Short problem =>
Reproduce all of the entries below, replacing "Instruction" with "Command" wherever it occurs and keeping everything else the same.

# # # #

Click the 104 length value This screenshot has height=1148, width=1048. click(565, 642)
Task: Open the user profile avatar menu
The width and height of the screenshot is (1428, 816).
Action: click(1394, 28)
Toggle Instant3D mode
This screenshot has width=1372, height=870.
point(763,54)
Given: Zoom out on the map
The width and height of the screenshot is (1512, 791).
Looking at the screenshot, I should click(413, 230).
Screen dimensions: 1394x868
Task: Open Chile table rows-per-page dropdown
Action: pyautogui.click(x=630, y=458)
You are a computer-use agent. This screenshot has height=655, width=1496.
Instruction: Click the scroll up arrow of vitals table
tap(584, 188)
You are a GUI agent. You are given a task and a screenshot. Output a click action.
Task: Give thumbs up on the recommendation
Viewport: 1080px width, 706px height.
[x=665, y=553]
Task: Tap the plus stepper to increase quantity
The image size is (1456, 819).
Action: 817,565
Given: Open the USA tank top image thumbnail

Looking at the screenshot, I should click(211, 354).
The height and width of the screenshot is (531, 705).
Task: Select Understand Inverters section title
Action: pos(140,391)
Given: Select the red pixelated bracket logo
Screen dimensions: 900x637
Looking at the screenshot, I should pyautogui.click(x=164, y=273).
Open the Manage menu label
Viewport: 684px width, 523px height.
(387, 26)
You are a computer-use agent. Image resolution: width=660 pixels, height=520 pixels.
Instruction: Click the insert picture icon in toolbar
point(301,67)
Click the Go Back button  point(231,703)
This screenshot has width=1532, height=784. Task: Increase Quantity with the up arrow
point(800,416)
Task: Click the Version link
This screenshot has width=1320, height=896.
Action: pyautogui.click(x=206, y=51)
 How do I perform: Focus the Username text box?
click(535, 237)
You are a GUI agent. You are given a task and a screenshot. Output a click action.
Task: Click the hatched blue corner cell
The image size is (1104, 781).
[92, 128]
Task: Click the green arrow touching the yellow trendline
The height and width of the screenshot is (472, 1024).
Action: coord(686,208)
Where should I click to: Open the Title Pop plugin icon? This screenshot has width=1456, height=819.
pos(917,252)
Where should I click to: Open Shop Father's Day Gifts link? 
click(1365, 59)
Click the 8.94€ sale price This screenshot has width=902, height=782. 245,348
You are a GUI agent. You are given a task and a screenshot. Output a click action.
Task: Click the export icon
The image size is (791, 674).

# # # #

Solution for this problem =>
Click the 104 length value This screenshot has height=1148, width=1048. click(565, 642)
Task: Open the user profile avatar menu
The width and height of the screenshot is (1428, 816).
Action: click(1394, 28)
Toggle Instant3D mode
This screenshot has width=1372, height=870.
point(763,54)
Given: Zoom out on the map
The width and height of the screenshot is (1512, 791).
Looking at the screenshot, I should click(413, 230).
Screen dimensions: 1394x868
Task: Open Chile table rows-per-page dropdown
Action: pyautogui.click(x=630, y=458)
You are a computer-use agent. This screenshot has height=655, width=1496.
Command: Click the scroll up arrow of vitals table
tap(584, 188)
You are a GUI agent. You are given a task and a screenshot. Output a click action.
Task: Give thumbs up on the recommendation
Viewport: 1080px width, 706px height.
[x=665, y=553]
Task: Tap the plus stepper to increase quantity
The image size is (1456, 819).
Action: 817,565
Given: Open the USA tank top image thumbnail

Looking at the screenshot, I should click(211, 354).
The height and width of the screenshot is (531, 705).
Task: Select Understand Inverters section title
Action: pos(140,391)
Given: Select the red pixelated bracket logo
Screen dimensions: 900x637
Looking at the screenshot, I should pyautogui.click(x=164, y=273).
Open the Manage menu label
Viewport: 684px width, 523px height.
(387, 26)
You are a computer-use agent. Image resolution: width=660 pixels, height=520 pixels.
Command: Click the insert picture icon in toolbar
point(301,67)
Click the Go Back button  point(231,703)
This screenshot has width=1532, height=784. Task: Increase Quantity with the up arrow
point(800,416)
Task: Click the Version link
This screenshot has width=1320, height=896.
Action: pyautogui.click(x=206, y=51)
 How do I perform: Focus the Username text box?
click(535, 237)
You are a GUI agent. You are given a task and a screenshot. Output a click action.
Task: Click the hatched blue corner cell
The image size is (1104, 781).
[92, 128]
Task: Click the green arrow touching the yellow trendline
The height and width of the screenshot is (472, 1024).
Action: coord(686,208)
Where should I click to: Open the Title Pop plugin icon? This screenshot has width=1456, height=819.
pos(917,252)
Where should I click to: Open Shop Father's Day Gifts link? 
click(1365, 59)
Click the 8.94€ sale price This screenshot has width=902, height=782. 245,348
You are a GUI agent. You are given a task and a screenshot. Output a click action.
Task: Click the export icon
The image size is (791, 674).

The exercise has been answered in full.